Goldman Sachs has downgraded two of Europe’s most prominent car manufacturers, Mercedes-Benz AG and Porsche AG, amid rising costs, shrinking profitability, and heightened challenges in the global automotive market. This move highlights the difficulties facing German automakers as they deal with weak electric vehicle (EV) profitability and declining earnings from key markets like China.
Rising Costs and Declining Chinese Profits Weigh on German Automakers
In a recent note, Goldman Sachs analyst George Galliers warned of a tough 2025 for the European automotive sector, particularly for German giants like Porsche and Mercedes. The firm downgraded Porsche from a “Buy” to a “Sell” rating, citing weak growth prospects and high financial risks. Galliers pointed to issues such as high leverage, the limited growth of battery electric vehicles (BEVs) in Western markets, and ongoing difficulties in China as key factors contributing to Porsche’s downgrade. Additionally, Porsche’s financial struggles, compounded by Volkswagen’s restructuring, have raised concerns about the company’s near-term outlook.
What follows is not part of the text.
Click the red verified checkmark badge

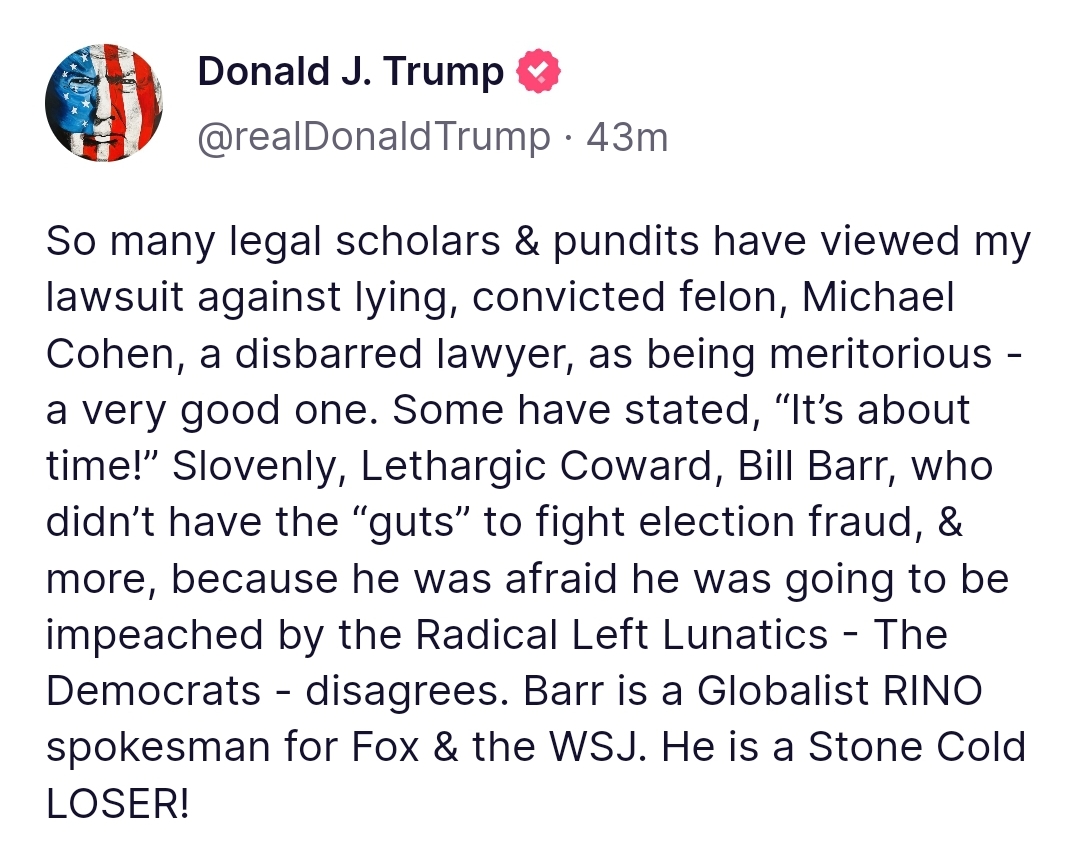coord(538,73)
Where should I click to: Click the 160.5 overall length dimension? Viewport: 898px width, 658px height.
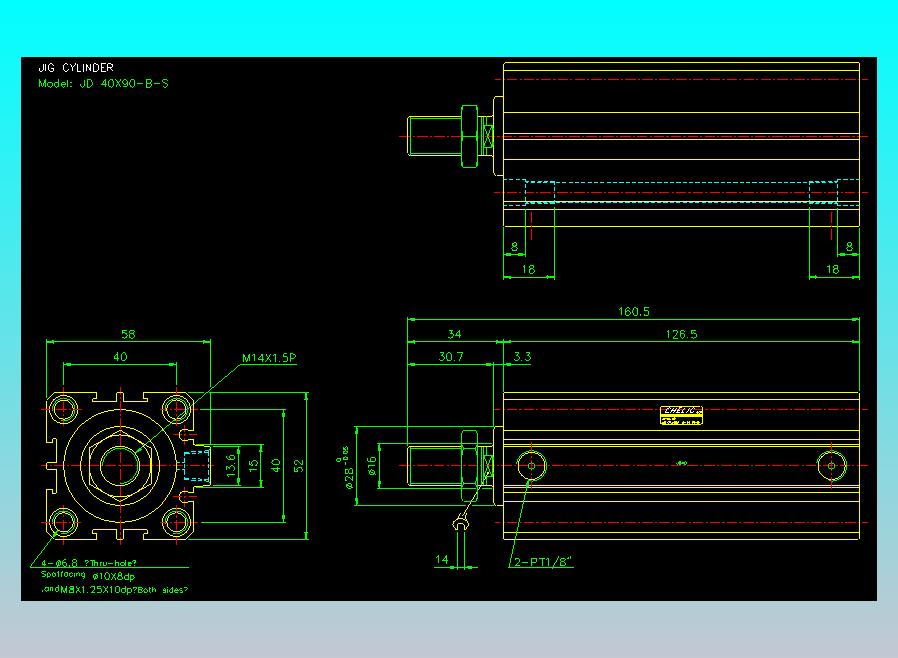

Mercedes-Benz also faced a downgrade, moving from “Buy” to “Neutral.” Goldman Sachs noted a 44% year-on-year decline in Mercedes’ car division earnings for 2024, with a further 14% drop expected in 2025. Concerns over the company’s luxury vehicle sales, particularly in key markets, as well as weakening contributions from China and the challenge of BEV profitability, contributed to the negative outlook.
Industry Challenges: Tariffs, Rising Production Costs, and BEV Profitability
Both companies are struggling with the increasing cost of BEVs, which remain unprofitable despite a rise in sales driven by stringent CO2 emission regulations. Goldman Sachs forecasts BEV penetration in Europe to increase from 14.3% in 2024 to 19% in 2025, but doubts whether these sales will be sufficient to offset the high production costs. In addition, the European Union’s recent tariffs on Chinese-made BEVs and the risk of escalating trade tensions add to the industry’s woes.
While the future remains uncertain for Mercedes-Benz and Porsche, Goldman Sachs identified potential opportunities for Renault. The French automaker’s cost discipline and a robust product pipeline could help it navigate the challenging market conditions more effectively than its German counterparts.